== WHAT YOU NEED TO DO ==
Reproduce the items verbatim, starting from the first line and stopping after the line that contains "(1329, 161).".

[begin RECORD EXTRACTS]

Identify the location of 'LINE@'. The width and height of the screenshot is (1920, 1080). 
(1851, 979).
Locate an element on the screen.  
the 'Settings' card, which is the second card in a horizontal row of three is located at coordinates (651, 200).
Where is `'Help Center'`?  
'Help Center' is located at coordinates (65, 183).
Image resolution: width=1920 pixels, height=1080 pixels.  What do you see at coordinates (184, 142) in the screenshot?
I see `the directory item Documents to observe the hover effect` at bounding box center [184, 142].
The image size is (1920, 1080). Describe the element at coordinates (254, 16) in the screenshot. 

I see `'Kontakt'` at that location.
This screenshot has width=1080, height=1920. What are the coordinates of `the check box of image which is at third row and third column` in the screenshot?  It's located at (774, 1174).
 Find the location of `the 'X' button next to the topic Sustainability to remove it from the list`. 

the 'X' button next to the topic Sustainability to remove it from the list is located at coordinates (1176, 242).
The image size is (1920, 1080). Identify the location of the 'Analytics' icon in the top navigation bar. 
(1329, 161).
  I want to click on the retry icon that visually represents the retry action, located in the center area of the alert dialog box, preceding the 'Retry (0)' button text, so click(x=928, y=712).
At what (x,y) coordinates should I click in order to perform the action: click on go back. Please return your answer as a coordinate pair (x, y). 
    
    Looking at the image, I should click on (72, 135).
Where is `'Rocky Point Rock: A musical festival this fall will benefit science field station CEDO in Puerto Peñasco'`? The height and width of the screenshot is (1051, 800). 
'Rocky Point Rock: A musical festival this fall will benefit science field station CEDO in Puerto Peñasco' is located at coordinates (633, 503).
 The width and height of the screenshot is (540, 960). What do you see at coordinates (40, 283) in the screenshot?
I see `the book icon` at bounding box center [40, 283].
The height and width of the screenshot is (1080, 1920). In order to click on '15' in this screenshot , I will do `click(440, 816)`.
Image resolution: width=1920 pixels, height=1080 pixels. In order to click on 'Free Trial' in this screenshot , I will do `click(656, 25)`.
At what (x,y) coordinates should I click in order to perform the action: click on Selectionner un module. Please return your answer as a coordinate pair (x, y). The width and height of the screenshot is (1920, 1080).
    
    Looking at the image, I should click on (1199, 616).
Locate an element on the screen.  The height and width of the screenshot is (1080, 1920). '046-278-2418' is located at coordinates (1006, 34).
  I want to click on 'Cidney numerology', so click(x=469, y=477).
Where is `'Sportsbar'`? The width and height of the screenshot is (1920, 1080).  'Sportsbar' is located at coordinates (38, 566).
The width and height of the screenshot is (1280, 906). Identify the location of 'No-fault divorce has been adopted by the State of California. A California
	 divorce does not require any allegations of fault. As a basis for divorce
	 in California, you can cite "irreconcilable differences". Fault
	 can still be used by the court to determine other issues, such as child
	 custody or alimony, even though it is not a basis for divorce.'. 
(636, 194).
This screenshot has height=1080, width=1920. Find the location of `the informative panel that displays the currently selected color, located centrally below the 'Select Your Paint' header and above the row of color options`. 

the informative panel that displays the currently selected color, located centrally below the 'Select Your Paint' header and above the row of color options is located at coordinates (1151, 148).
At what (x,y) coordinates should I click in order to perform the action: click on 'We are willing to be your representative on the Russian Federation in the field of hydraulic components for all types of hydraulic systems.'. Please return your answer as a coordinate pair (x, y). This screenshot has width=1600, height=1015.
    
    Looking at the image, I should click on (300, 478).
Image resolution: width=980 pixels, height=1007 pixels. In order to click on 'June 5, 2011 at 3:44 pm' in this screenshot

[end RECORD EXTRACTS]

== OUTPUT BELOW ==
Identify the location of 'LINE@'. The width and height of the screenshot is (1920, 1080). 
(1851, 979).
Locate an element on the screen.  
the 'Settings' card, which is the second card in a horizontal row of three is located at coordinates (651, 200).
Where is `'Help Center'`?  
'Help Center' is located at coordinates (65, 183).
Image resolution: width=1920 pixels, height=1080 pixels.  What do you see at coordinates (184, 142) in the screenshot?
I see `the directory item Documents to observe the hover effect` at bounding box center [184, 142].
The image size is (1920, 1080). Describe the element at coordinates (254, 16) in the screenshot. 

I see `'Kontakt'` at that location.
This screenshot has width=1080, height=1920. What are the coordinates of `the check box of image which is at third row and third column` in the screenshot?  It's located at (774, 1174).
 Find the location of `the 'X' button next to the topic Sustainability to remove it from the list`. 

the 'X' button next to the topic Sustainability to remove it from the list is located at coordinates (1176, 242).
The image size is (1920, 1080). Identify the location of the 'Analytics' icon in the top navigation bar. 
(1329, 161).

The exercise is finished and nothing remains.